Все считают, что я хотел тебя убить…

Миро отрицательно покачал головой.

— Я хочу, чтобы ты знал, я не верю, что ты в меня стрелял. Вообще-то, я пришел тебя поддержать.

— А кто? Кто стрелял?

— Ну ты вопросы задаешь? "Кто"? Следователь ничего другого не раскопал.

А я что? Постельный больной, чудом на ноги вставший… Знаешь, а ведь я сегодня со следователем разговаривал, пытался убедить его, что ты не виноват.

— Что он ответил?

— Ничего. Только записывал, — сказав это, Миро машинально махнул рукой, как бы показывая, как писал Бочарников.

И в это время рубашка у него распахнулась. И Максим увидел на груди у него талисман. Тот самый талисман, что Кармелита подарила ему, а потом отобрала. Во рту у Максима пересохло.

— Это тебе Кармелита дала? — спросил. — Да.

— Значит, у вас с Кармелитой все уже решено…

— Почему ты так решил? Или она сама тебе об этом сказала?

— Нет, никто мне ничего не говорил. Просто, я знаю, как она дорожит этим талисманом.

Миро машинально схватился за золотую монетку.

— Нет, еще ничего не решено.

— Если талисман у тебя, значит, она уже сделала свой выбор.

— Кармелита дала мне талисман после ранения, чтобы я быстрее поднялся на ноги.

— А-а-а… Понятно. Хорошо… Значит, получилось. Помог талисман. Вот — ты уж совсем здоров, — улыбнулся Максим и опять погрустнел. — Я рад за вас.

Но думаю, это все же ее выбор. Будьте счастливы. Ты береги ее, ладно?

— Да, конечно, — замялся Миро. — Только, Максим, я точно знаю, что Кармелита не может тебя забыть. Никак не может. Такая у нас ерунда получается.

* * *

Обманывающий всех никогда не сможет принять и понять, как же его обманули. Обижающий других никогда не простит, если его обидели.

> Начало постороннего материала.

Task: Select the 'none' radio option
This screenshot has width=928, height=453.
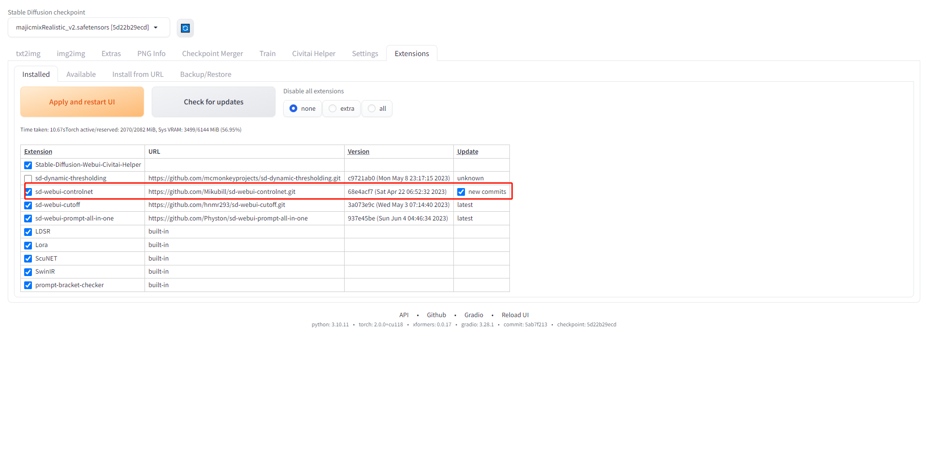Action: click(293, 109)
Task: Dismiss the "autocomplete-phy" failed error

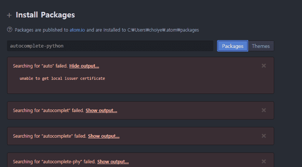Action: 264,161
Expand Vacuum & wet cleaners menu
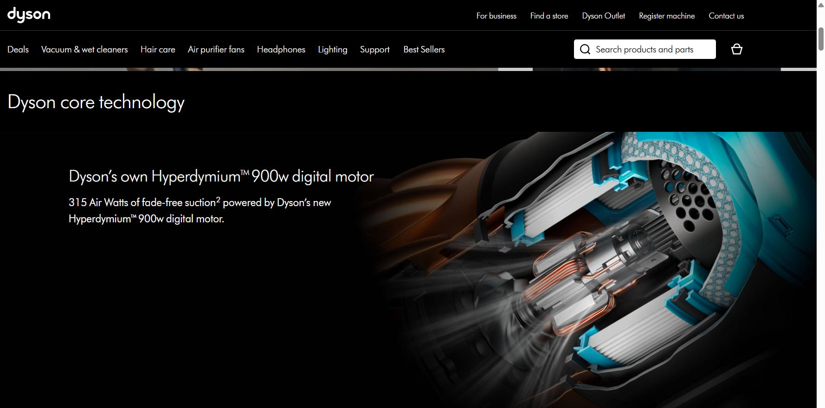The image size is (825, 408). click(x=84, y=49)
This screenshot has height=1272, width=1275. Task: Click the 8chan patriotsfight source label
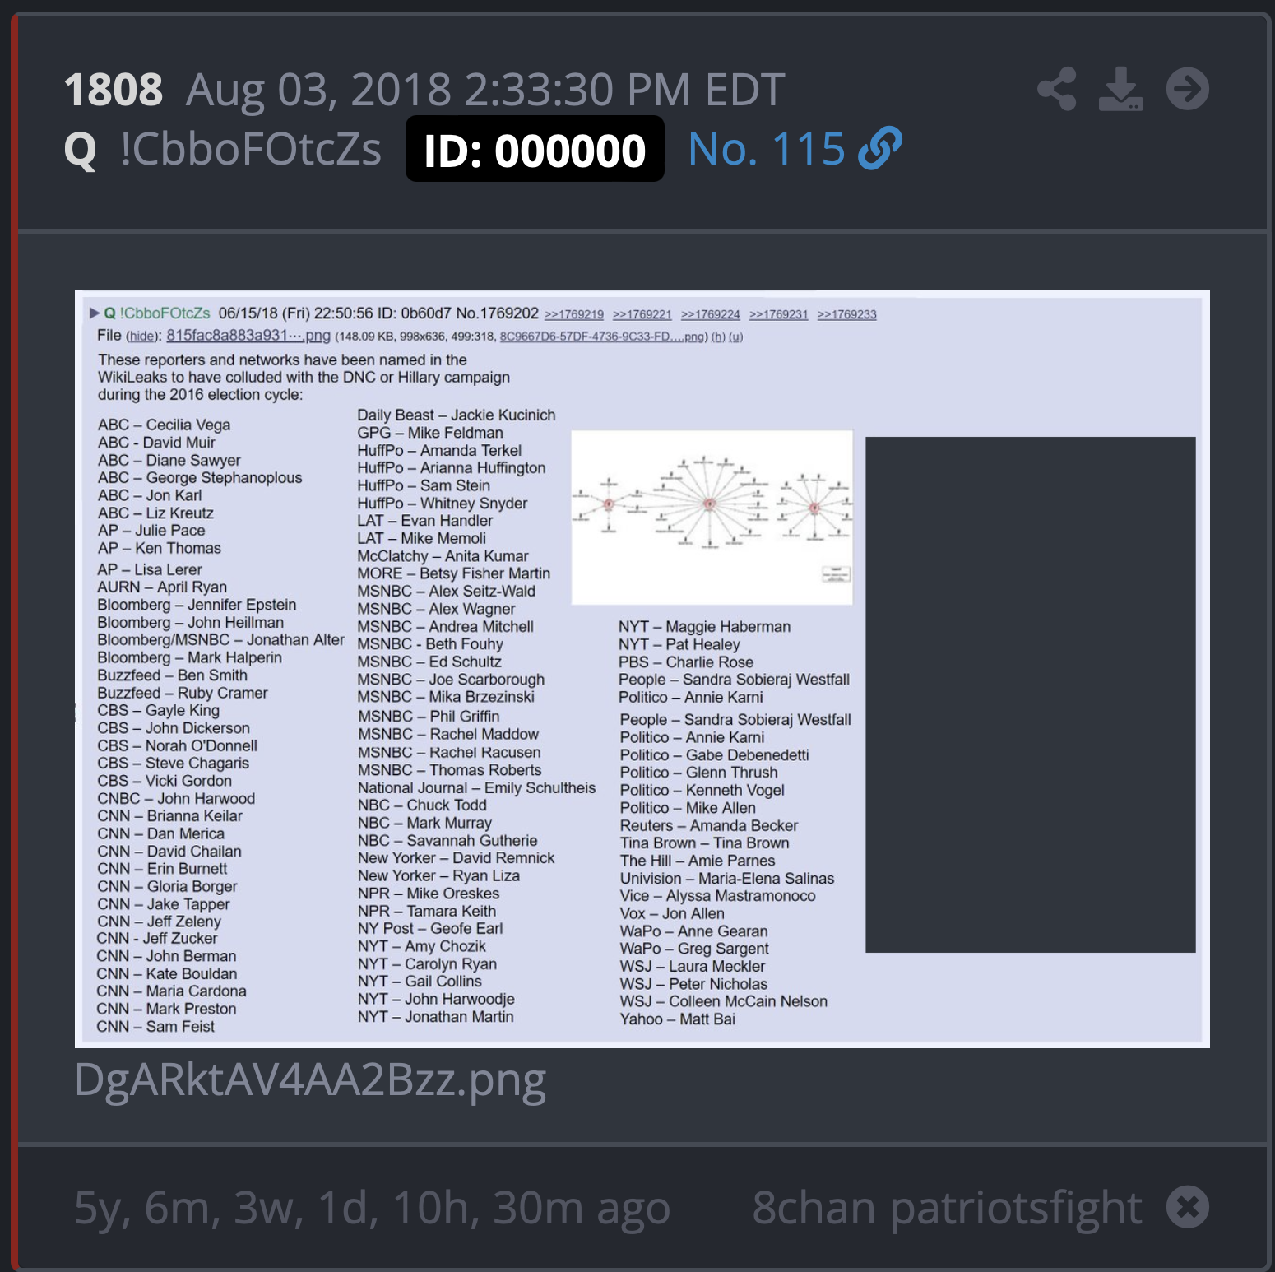(947, 1208)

После слов Светы: "Если ты так искусно солгал в этом, значит, врешь и во всем остальном" Антон оцепенел, почувствовал, что сил у него нет ни для чего. Просто ушел в свою комнату и завалился на диван. Потом уснул.

Потом ходил на работу, ездил в автосервис, выполнял какие-то поручения отца. Но все это делал машинально или, как говорили в студенчестве во время институтских попоек, "на автопилоте". А голову сверлили мысли. Точнее даже одна мыслишка, один вопрос: "За что?".

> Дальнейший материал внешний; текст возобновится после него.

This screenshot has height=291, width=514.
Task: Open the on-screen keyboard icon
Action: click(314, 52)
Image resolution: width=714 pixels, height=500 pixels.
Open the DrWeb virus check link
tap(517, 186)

За что Света его так приложила. Он ни с кем не вел себя так, как с ней.

Он привык приносить себя в подарок. И чтобы все за этим подарком следили, холили и лелеяли, смеялись и восхищались словам, шуткам и шуточкам, им произносимым. А тут впервые за всю свою жизнь Антон сам воспринял другого человека, как подарок. Их долгая болтовня со Светкой дала ему ощущение небывалого единения, сопричастности к жизни другого человека. Антон привык сам закатывать истерики, а тут, когда Света бесилась из-за выставки, он опекал ее, почти по-отечески, и успокаивал, не хуже любого высоколобого психолога.

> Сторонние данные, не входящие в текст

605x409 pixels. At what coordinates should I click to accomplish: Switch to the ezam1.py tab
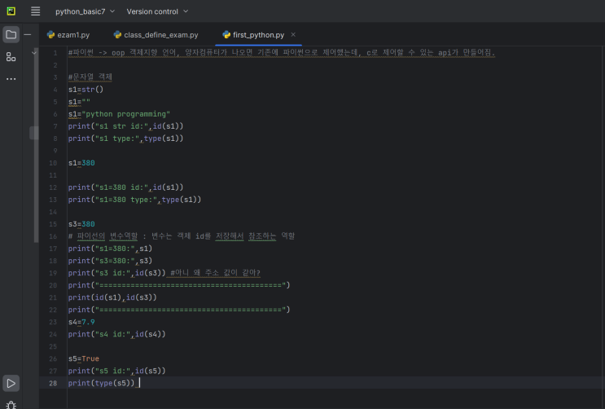click(73, 35)
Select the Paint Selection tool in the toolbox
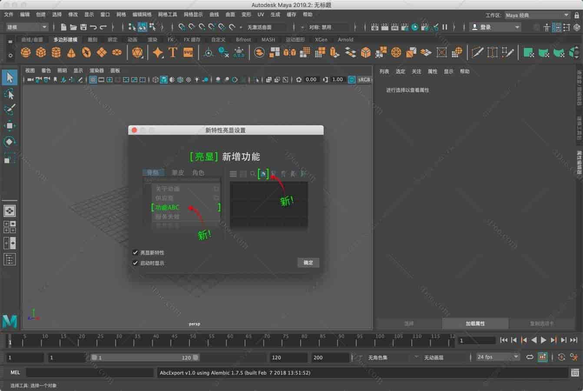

А сколько сил (да и денег) положил он ради этой выставки, как всех убеждал, уговаривал. Чуть ли не каждую картиночку развешивал. "Светочка, у-тю-тю, Светочка, у-тю-тю…". И, как апофеоз, история с покупкой двух этих идиотских картин. Что в этом плохого? Он хотел, чтобы она в себя поверила, чтобы она была счастлива, чтобы сбросила с себя отцовское неверие (он по себе знал, как больно это бьет по сердцу). Разве это можно назвать ложью?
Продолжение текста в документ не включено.